Il montaggio spiazza e confonde, per risolversi in un finale definitivo e catartico al tempo stesso, e anche in questo caso si connota di stili altrettanto legati al rispettivo livello narrativo: del presente, con ralenty ipnotici e fin troppo ‘discorsivi’, accelerazioni da videoclip nei frequenti flashback chiarificatori e in inquadrature fisse o talvolta iperrealiste (anche riprese all’indietro) utilizzate per descrivere attimi rivelatori e sfumature fondamentali alla comprensione della storia.
La storia, dicevamo, è la vera protagonista del film di Nakashima, un intenso giallo psicanalitico che affonda le sue radici nel Giappone “sociale” contemporaneo fatto di legami familiari assenti o a dir poco problematici, come tutta la storia del cinema del Sol Levante ci ha abituato a raccontare (da Ozu ai contemporanei Sion Siono e Takashi Miike).
L’altro grande tema è quello della scuola e delle sue problematiche fatte di mondi paralleli di adulti e adolescenti che non hanno più basi comunicative comuni e che producono mostri pronti forse al carrierismo cannibalistico proprio del Giappone contemporaneo ma che lasciano per strada morti e feriti sia tra gli allievi che tra gli insegnanti.
Un altro punto di forza di un film che fa della ricercatezza dell’immagine come puro piacere visivo la sua peculiarità, sono le molteplici inquadrature simboliche, anch’esse, utili a comprendere la dinamica dei personaggi, all’interno di codici il più delle volte rivelatori a livello inconscio e subliminale.
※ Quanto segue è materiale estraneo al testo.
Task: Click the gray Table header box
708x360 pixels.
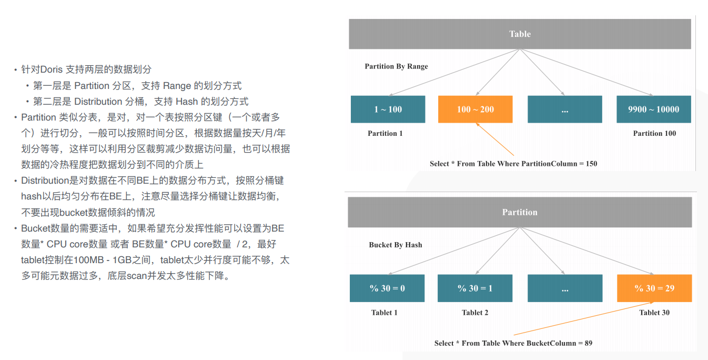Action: coord(520,34)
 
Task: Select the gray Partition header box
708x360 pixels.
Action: coord(520,212)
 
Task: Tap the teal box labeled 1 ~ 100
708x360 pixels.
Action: coord(388,109)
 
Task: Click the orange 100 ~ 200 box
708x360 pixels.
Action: coord(476,109)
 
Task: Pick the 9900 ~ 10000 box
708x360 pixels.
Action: coord(653,109)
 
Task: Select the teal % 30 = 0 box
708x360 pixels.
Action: coord(387,288)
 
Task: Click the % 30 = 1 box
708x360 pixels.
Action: coord(475,288)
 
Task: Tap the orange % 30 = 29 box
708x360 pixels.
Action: coord(654,288)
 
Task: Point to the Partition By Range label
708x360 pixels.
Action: coord(396,66)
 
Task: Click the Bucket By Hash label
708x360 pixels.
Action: coord(396,245)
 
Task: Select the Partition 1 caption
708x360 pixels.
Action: coord(385,133)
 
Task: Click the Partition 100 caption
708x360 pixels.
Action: coord(654,133)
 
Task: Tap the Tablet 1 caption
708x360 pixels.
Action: coord(385,313)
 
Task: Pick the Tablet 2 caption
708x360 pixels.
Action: coord(475,313)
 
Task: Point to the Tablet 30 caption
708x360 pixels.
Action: coord(654,313)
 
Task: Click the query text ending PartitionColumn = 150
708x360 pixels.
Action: coord(513,164)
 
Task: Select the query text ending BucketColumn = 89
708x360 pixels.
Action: coord(513,343)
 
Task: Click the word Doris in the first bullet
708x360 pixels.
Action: coord(52,69)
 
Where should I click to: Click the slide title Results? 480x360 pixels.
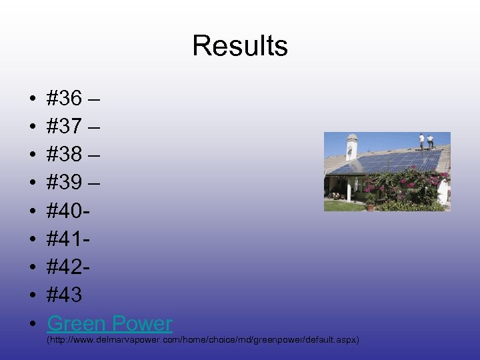[x=240, y=46]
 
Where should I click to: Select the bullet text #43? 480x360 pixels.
[x=65, y=295]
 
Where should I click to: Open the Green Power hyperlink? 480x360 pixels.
[x=109, y=323]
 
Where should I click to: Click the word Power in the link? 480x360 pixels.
[x=141, y=323]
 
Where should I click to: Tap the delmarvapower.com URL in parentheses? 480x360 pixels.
[x=203, y=340]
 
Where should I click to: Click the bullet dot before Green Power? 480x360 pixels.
[x=33, y=324]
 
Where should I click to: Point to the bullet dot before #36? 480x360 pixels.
[x=33, y=100]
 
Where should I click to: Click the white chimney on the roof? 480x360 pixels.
[x=352, y=147]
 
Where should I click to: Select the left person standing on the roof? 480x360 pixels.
[x=421, y=141]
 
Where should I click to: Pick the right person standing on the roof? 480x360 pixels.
[x=431, y=142]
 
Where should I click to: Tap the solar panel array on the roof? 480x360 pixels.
[x=393, y=162]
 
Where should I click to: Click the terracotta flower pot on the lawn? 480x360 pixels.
[x=371, y=207]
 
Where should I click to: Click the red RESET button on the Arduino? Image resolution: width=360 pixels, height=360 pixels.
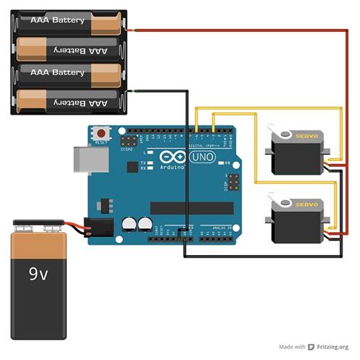[101, 134]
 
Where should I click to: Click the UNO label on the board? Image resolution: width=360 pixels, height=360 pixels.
[202, 156]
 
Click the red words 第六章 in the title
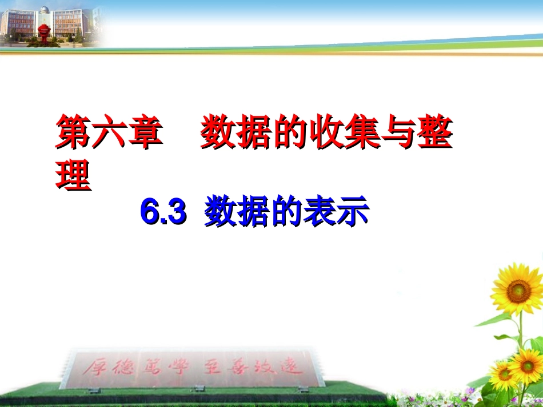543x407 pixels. [x=109, y=133]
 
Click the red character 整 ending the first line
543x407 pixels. [x=435, y=133]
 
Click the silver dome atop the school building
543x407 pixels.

Riprese geometriche (spesso dall’alto), solo in apparenza precostruite ed estetizzanti, rappresentano di volta in volta ordine e disordine, isolamento e confusione, nascondimento e rivelazione proprio come perfette tavole di un manga tetro e malinconico, sublime e melo. Insomma, un’opera complessa, avvolgente, a tratti estatica nella più classica delle tradizioni nipponiche dell’ultimo decennio.